* _Required tasks_:
**1.** Retype the part of the message on XQuery normalization starting at "It's possible that" and ending at "would be nice.".
**2.** For each statement below, say whether it agrees with the message on XQuery normalization, answering yes or no and quoting the deciding words of the message. (a) Section 4.10 has a normalization rule for SortExpr. (b) A LetClause that binds multiple variables is not allowed in the core. (c) Section 2.5.3 appears in the Table of Contents.

XQuery Formal Semantics: normalization

XQuery 1.0 Formal Semantics 
W3C Working Draft 26 March 2002

2.5.3 Normalization rules
(By the way, this section is missing from the Table of Contents.)

"All normalization rules have the following structure:
     [Expr]
       ==
    coreExpr
The [ Expr ] above the == sign denotes an expression in the XQuery language
before translation and the coreExpr beneath the == sign denotes an
equivalent expression in the XQuery core."

Of course, the right-hand-side of a normalization rule is usually not a core
expression, because it contains "normalization calls" which are obviously
not in the XQuery language. But the intent seems to be that if those calls
are expanded (with respect to a particular subject expression) and so on
recursively, the result will indeed be a core expression. Which suggests
that if I've got a query q, and I want to normalize it, all I have to do
is compute the expansion of [[q]] (using double-brackets as the plain-text
equivalent of the big bold normalization brackets).

There are some problems with this interpretation, though:

(1) In some rules, the RHS contains non-core constructs outside of
    normalization calls. This means that [[q]] isn't necessarily a core
    expression.

    For instance, in 4.3.5, the rules for
        // RelativePathExpr
    and
        StepExpr // RelativePathExpr
    have occurrences of '/' outside normalization calls.
    (Contrast this with the rules in 4.3, where the only RHS-occurrence of
    '/' is within a normalization call.)

    And in 4.5-4.7, many of the right-hand sides use a LetClause that binds
    multiple variables, which is not allowed in the core.

    Are these just mistakes?

(2) Some normalization rules are missing. This means that [[q]] isn't
    necessarily even defined.

    In some cases, the absence of the rules is probably just oversight.
    For instance, 4.10 has a normalization rule for SortSpecList but not
    one for SortExpr.

    And in other cases, you just haven't got there yet (e.g., 4.8.1
    Element Constructors).

    But in other cases, it's quite intentional that the rules are missing.
    For instance, 4.2.1 says  "All literals are core expressions, therefore
    there are no normalization rules for literals." Rather than no rules,
    I believe you need "identity" rules, e.g.
        [[ IntegerLiteral ]] == IntegerLiteral

It's possible that your intent for normalization was more of a term-
rewriting system, in which rewrite rules are applied, repeatedly, anywhere
in the query, until no more rewrites are possible. But most of the evidence
indicates otherwise. Moreover, in such a system, I believe it would be
harder to prove (a) termination, and (b) correctness.

Clarification would be nice.

-Michael Dyck

Received on Wednesday, 15 May 2002 13:35:36 UTC

* _Listed records_:

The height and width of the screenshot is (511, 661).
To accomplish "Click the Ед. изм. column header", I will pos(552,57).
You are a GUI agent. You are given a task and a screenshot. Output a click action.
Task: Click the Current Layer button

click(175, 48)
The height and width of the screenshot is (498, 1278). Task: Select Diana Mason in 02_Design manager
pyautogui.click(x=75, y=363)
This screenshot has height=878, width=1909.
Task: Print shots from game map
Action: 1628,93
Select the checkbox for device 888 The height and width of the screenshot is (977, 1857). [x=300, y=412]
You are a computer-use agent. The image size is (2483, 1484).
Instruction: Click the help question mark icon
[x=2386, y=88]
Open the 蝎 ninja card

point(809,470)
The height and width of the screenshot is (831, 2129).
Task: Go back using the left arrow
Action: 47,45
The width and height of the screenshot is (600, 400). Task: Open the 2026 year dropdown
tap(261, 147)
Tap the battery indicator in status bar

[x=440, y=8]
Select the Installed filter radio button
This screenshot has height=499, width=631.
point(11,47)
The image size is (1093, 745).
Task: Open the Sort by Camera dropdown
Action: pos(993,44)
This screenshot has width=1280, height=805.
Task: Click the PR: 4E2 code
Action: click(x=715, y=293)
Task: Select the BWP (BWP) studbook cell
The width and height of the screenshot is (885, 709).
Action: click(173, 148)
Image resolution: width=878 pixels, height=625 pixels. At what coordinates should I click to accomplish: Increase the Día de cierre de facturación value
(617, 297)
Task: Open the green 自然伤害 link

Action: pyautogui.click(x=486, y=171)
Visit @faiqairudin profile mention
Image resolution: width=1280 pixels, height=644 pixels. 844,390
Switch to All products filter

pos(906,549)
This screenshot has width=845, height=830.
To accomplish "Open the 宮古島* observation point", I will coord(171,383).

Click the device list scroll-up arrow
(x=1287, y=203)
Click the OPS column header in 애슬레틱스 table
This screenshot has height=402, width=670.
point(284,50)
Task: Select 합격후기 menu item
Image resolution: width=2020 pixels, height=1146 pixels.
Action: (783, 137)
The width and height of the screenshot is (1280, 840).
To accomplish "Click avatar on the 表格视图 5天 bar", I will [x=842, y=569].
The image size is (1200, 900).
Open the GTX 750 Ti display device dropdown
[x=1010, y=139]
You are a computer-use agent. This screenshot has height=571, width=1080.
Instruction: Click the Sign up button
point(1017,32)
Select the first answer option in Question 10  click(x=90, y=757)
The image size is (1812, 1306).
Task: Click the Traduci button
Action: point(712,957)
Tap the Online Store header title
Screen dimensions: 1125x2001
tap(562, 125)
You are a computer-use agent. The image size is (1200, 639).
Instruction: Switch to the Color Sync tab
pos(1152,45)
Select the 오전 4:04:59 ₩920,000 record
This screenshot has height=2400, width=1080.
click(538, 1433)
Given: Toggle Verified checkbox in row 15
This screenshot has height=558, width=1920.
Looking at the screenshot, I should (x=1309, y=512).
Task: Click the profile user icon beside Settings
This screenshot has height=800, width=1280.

* _Exercise results_:
**1.**
It's possible that your intent for normalization was more of a term-
rewriting system, in which rewrite rules are applied, repeatedly, anywhere
in the query, until no more rewrites are possible. But most of the evidence
indicates otherwise. Moreover, in such a system, I believe it would be
harder to prove (a) termination, and (b) correctness.

Clarification would be nice.

**2.**
(a) No: "4.10 has a normalization rule for SortSpecList but not one for SortExpr."
(b) Yes: "many of the right-hand sides use a LetClause that binds multiple variables, which is not allowed in the core."
(c) No: "this section is missing from the Table of Contents."